> [TO DO] All of the records must be given again exactly.

Stored data entries:
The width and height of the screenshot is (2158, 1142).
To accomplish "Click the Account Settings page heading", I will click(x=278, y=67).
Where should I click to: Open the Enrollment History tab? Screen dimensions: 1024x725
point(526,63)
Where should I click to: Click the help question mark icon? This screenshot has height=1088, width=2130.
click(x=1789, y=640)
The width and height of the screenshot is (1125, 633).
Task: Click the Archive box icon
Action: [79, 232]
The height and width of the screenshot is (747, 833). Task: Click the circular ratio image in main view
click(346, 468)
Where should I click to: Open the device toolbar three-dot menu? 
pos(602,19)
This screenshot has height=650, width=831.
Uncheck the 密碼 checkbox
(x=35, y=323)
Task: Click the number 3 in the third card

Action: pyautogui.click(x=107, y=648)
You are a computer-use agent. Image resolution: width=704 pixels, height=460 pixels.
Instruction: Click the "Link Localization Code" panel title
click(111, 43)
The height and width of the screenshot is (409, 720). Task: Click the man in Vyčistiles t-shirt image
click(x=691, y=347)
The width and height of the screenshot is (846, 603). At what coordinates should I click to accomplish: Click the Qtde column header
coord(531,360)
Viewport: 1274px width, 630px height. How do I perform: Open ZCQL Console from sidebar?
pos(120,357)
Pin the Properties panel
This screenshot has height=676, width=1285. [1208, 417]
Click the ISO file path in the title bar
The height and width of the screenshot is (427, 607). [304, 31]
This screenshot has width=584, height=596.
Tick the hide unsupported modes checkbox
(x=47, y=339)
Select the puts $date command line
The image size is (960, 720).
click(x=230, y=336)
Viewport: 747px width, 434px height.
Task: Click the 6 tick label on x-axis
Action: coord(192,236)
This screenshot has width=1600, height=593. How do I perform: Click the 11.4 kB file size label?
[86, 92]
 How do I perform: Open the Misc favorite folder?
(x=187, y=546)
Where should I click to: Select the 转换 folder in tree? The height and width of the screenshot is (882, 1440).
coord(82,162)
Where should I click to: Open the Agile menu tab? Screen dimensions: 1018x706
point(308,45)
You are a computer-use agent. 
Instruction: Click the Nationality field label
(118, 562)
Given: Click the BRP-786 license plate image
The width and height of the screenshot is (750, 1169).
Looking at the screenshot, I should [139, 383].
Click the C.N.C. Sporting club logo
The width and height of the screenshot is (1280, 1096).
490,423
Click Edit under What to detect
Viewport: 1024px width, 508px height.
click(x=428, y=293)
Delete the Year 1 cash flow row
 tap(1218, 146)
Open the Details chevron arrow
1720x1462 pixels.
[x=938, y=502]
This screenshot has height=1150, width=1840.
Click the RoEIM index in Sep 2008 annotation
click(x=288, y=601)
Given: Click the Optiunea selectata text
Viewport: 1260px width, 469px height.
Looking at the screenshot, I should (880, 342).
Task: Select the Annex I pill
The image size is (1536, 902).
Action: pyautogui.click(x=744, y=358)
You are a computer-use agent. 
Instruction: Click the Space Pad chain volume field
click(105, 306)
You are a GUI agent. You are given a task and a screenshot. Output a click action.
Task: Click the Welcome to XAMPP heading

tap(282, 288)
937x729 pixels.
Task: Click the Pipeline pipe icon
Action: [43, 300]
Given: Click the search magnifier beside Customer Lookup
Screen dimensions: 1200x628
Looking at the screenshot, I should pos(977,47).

> [RESULT FOR THIS TASK]
The width and height of the screenshot is (2158, 1142).
To accomplish "Click the Account Settings page heading", I will click(x=278, y=67).
Where should I click to: Open the Enrollment History tab? Screen dimensions: 1024x725
point(526,63)
Where should I click to: Click the help question mark icon? This screenshot has height=1088, width=2130.
click(x=1789, y=640)
The width and height of the screenshot is (1125, 633).
Task: Click the Archive box icon
Action: [79, 232]
The height and width of the screenshot is (747, 833). Task: Click the circular ratio image in main view
click(346, 468)
Where should I click to: Open the device toolbar three-dot menu? 
pos(602,19)
This screenshot has height=650, width=831.
Uncheck the 密碼 checkbox
(x=35, y=323)
Task: Click the number 3 in the third card

Action: pyautogui.click(x=107, y=648)
You are a computer-use agent. Image resolution: width=704 pixels, height=460 pixels.
Instruction: Click the "Link Localization Code" panel title
click(111, 43)
The height and width of the screenshot is (409, 720). Task: Click the man in Vyčistiles t-shirt image
click(x=691, y=347)
The width and height of the screenshot is (846, 603). At what coordinates should I click to accomplish: Click the Qtde column header
coord(531,360)
Viewport: 1274px width, 630px height. How do I perform: Open ZCQL Console from sidebar?
pos(120,357)
Pin the Properties panel
This screenshot has height=676, width=1285. [1208, 417]
Click the ISO file path in the title bar
The height and width of the screenshot is (427, 607). [304, 31]
This screenshot has width=584, height=596.
Tick the hide unsupported modes checkbox
(x=47, y=339)
Select the puts $date command line
The image size is (960, 720).
click(x=230, y=336)
Viewport: 747px width, 434px height.
Task: Click the 6 tick label on x-axis
Action: coord(192,236)
This screenshot has width=1600, height=593. How do I perform: Click the 11.4 kB file size label?
[86, 92]
 How do I perform: Open the Misc favorite folder?
(x=187, y=546)
Where should I click to: Select the 转换 folder in tree? The height and width of the screenshot is (882, 1440).
coord(82,162)
Where should I click to: Open the Agile menu tab? Screen dimensions: 1018x706
point(308,45)
You are a computer-use agent. 
Instruction: Click the Nationality field label
(118, 562)
Given: Click the BRP-786 license plate image
The width and height of the screenshot is (750, 1169).
Looking at the screenshot, I should [139, 383].
Click the C.N.C. Sporting club logo
The width and height of the screenshot is (1280, 1096).
490,423
Click Edit under What to detect
Viewport: 1024px width, 508px height.
click(x=428, y=293)
Delete the Year 1 cash flow row
 tap(1218, 146)
Open the Details chevron arrow
1720x1462 pixels.
[x=938, y=502]
This screenshot has height=1150, width=1840.
Click the RoEIM index in Sep 2008 annotation
click(x=288, y=601)
Given: Click the Optiunea selectata text
Viewport: 1260px width, 469px height.
Looking at the screenshot, I should (880, 342).
Task: Select the Annex I pill
The image size is (1536, 902).
Action: pyautogui.click(x=744, y=358)
You are a computer-use agent. 
Instruction: Click the Space Pad chain volume field
click(105, 306)
You are a GUI agent. You are given a task and a screenshot. Output a click action.
Task: Click the Welcome to XAMPP heading

tap(282, 288)
937x729 pixels.
Task: Click the Pipeline pipe icon
Action: [43, 300]
Given: Click the search magnifier beside Customer Lookup
Screen dimensions: 1200x628
Looking at the screenshot, I should pos(977,47).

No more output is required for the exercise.